Exercise description: Print the data exactly, leaving nothing out.

Records to use:
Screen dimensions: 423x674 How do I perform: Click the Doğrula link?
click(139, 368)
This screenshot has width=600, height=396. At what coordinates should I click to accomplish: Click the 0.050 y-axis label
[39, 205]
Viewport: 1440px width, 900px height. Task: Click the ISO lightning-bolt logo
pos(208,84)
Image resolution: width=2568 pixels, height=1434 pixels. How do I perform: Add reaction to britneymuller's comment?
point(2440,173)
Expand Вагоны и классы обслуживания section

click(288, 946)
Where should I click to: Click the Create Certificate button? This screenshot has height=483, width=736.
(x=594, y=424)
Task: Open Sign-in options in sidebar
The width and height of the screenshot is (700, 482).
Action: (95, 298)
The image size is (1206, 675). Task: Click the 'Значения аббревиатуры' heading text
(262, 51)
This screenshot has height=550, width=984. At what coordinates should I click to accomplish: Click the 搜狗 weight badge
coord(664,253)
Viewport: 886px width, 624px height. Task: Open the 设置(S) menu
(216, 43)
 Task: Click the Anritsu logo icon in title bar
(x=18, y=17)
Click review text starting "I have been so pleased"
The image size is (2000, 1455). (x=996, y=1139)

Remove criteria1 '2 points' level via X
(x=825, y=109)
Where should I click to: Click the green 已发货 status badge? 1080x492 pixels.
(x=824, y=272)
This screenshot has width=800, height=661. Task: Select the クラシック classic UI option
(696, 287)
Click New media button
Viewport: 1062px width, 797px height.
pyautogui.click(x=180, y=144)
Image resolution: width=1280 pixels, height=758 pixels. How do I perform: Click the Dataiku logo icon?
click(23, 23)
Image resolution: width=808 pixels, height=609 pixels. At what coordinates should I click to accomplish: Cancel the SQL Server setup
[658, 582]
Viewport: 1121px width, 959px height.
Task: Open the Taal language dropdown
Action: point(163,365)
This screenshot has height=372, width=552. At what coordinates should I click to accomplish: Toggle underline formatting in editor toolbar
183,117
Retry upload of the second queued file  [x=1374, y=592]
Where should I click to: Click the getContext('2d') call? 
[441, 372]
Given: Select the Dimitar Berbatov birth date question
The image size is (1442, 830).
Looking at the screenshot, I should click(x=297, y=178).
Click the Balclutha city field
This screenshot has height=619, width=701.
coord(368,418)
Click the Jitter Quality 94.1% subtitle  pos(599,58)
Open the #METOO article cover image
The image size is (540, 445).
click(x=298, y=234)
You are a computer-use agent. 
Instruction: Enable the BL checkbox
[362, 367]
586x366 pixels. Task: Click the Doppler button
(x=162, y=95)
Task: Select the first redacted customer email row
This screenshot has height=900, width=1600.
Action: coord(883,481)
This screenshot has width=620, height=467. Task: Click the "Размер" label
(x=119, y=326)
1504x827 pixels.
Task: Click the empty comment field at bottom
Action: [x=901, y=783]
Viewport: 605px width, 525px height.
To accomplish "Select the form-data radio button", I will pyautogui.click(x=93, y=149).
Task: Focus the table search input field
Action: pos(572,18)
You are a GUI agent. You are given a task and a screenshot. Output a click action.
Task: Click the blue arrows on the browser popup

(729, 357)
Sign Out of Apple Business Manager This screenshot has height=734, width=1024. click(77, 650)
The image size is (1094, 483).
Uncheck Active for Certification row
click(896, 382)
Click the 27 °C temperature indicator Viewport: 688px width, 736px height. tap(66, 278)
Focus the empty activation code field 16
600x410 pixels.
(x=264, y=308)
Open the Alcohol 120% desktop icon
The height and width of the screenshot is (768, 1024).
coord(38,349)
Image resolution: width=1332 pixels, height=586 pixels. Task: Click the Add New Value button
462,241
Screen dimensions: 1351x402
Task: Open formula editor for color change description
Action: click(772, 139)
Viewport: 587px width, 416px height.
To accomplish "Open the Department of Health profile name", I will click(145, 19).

Solved exercise:
Screen dimensions: 423x674 How do I perform: Click the Doğrula link?
click(139, 368)
This screenshot has width=600, height=396. At what coordinates should I click to accomplish: Click the 0.050 y-axis label
[39, 205]
Viewport: 1440px width, 900px height. Task: Click the ISO lightning-bolt logo
pos(208,84)
Image resolution: width=2568 pixels, height=1434 pixels. How do I perform: Add reaction to britneymuller's comment?
point(2440,173)
Expand Вагоны и классы обслуживания section

click(288, 946)
Where should I click to: Click the Create Certificate button? This screenshot has height=483, width=736.
(x=594, y=424)
Task: Open Sign-in options in sidebar
The width and height of the screenshot is (700, 482).
Action: (95, 298)
The image size is (1206, 675). Task: Click the 'Значения аббревиатуры' heading text
(262, 51)
This screenshot has height=550, width=984. At what coordinates should I click to accomplish: Click the 搜狗 weight badge
coord(664,253)
Viewport: 886px width, 624px height. Task: Open the 设置(S) menu
(216, 43)
 Task: Click the Anritsu logo icon in title bar
(x=18, y=17)
Click review text starting "I have been so pleased"
The image size is (2000, 1455). (x=996, y=1139)

Remove criteria1 '2 points' level via X
(x=825, y=109)
Where should I click to: Click the green 已发货 status badge? 1080x492 pixels.
(x=824, y=272)
This screenshot has width=800, height=661. Task: Select the クラシック classic UI option
(696, 287)
Click New media button
Viewport: 1062px width, 797px height.
pyautogui.click(x=180, y=144)
Image resolution: width=1280 pixels, height=758 pixels. How do I perform: Click the Dataiku logo icon?
click(23, 23)
Image resolution: width=808 pixels, height=609 pixels. At what coordinates should I click to accomplish: Cancel the SQL Server setup
[658, 582]
Viewport: 1121px width, 959px height.
Task: Open the Taal language dropdown
Action: point(163,365)
This screenshot has height=372, width=552. At what coordinates should I click to accomplish: Toggle underline formatting in editor toolbar
183,117
Retry upload of the second queued file  [x=1374, y=592]
Where should I click to: Click the getContext('2d') call? 
[441, 372]
Given: Select the Dimitar Berbatov birth date question
The image size is (1442, 830).
Looking at the screenshot, I should click(x=297, y=178).
Click the Balclutha city field
This screenshot has height=619, width=701.
coord(368,418)
Click the Jitter Quality 94.1% subtitle  pos(599,58)
Open the #METOO article cover image
The image size is (540, 445).
click(x=298, y=234)
You are a computer-use agent. 
Instruction: Enable the BL checkbox
[362, 367]
586x366 pixels. Task: Click the Doppler button
(x=162, y=95)
Task: Select the first redacted customer email row
This screenshot has height=900, width=1600.
Action: coord(883,481)
This screenshot has width=620, height=467. Task: Click the "Размер" label
(x=119, y=326)
1504x827 pixels.
Task: Click the empty comment field at bottom
Action: [x=901, y=783]
Viewport: 605px width, 525px height.
To accomplish "Select the form-data radio button", I will pyautogui.click(x=93, y=149).
Task: Focus the table search input field
Action: pos(572,18)
You are a GUI agent. You are given a task and a screenshot. Output a click action.
Task: Click the blue arrows on the browser popup

(729, 357)
Sign Out of Apple Business Manager This screenshot has height=734, width=1024. click(77, 650)
The image size is (1094, 483).
Uncheck Active for Certification row
click(896, 382)
Click the 27 °C temperature indicator Viewport: 688px width, 736px height. tap(66, 278)
Focus the empty activation code field 16
600x410 pixels.
(x=264, y=308)
Open the Alcohol 120% desktop icon
The height and width of the screenshot is (768, 1024).
coord(38,349)
Image resolution: width=1332 pixels, height=586 pixels. Task: Click the Add New Value button
462,241
Screen dimensions: 1351x402
Task: Open formula editor for color change description
Action: click(772, 139)
Viewport: 587px width, 416px height.
To accomplish "Open the Department of Health profile name", I will click(145, 19).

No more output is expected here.